=== TAREFAS OBRIGATÓRIAS ===
**A.** Resuma o acórdão abaixo em duas frases.
**B.** Enumere todos os descritores indicados no acórdão que se segue.

=== DOCUMENTO DE ORIGEM ===
------
Acórdão do Tribunal da Relação de Coimbra
Processo:
509/22.5PAMGR-B.C1
Nº Convencional: JTRC
Relator: ALCINA DA COSTA RIBEIRO
Descritores: CONCEITO DE ACTO PROCESSUAL
INTERROGATÓRIO DE ARGUIDO
REGRA GERAL QUANTO À PRÁTICA DOS ACTOS PROCESSUAIS
FALTA NÃO JUSTIFICADA
Data do Acordão: 10/11/2023
Votação: UNANIMIDADE
Tribunal Recurso: TRIBUNAL JUDICIAL DA COMARCA DE LEIRIA – JUÍZO DE INSTRUÇÃO CRIMINAL DE LEIRIA - JUIZ 2
Texto Integral: N
Meio Processual: RECURSO DECIDIDO EM CONFERÊNCIA
Decisão: NEGADO PROVIMENTO AO RECURSO
Legislação Nacional: ARTIGOS 103.º E 116.º, N.ºS 1 E 2, DO CÓDIGO DE PROCESSO PENAL/C.P.P.
Sumário:
I – O acto processual é toda a acção, comportamento ou actuação praticadas no processo, ou em vista do processo, e integram-se na dinâmica processual enquanto unidade perspectivada pela finalidade do processo penal, delimitando a sua relação sequencial o momento da prática de cada um deles.

II – O primeiro interrogatório é um acto de natureza processual estando, portanto, condicionado à disciplina dos actos processuais, regulada no artigo 103.º, do C.P.P.
------
=== DADOS FORNECIDOS ===
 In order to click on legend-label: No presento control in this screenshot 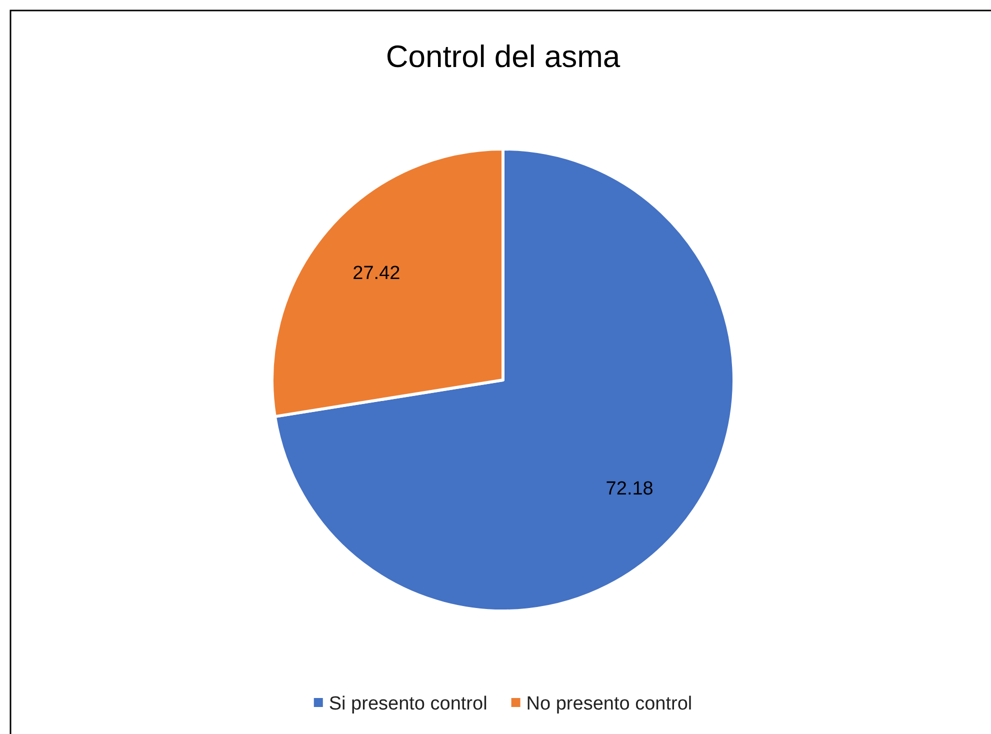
------
=== RESPOSTAS ===
**A.** O acórdão do Tribunal da Relação de Coimbra, datado de 10/11/2023 e votado por unanimidade, negou provimento ao recurso. Segundo o sumário, o acto processual é toda a acção, comportamento ou actuação praticados no processo ou em vista dele, e o primeiro interrogatório, sendo um acto de natureza processual, está condicionado à disciplina dos actos processuais regulada no artigo 103.º do C.P.P.

**B.**
- Conceito de acto processual
- Interrogatório de arguido
- Regra geral quanto à prática dos actos processuais
- Falta não justificada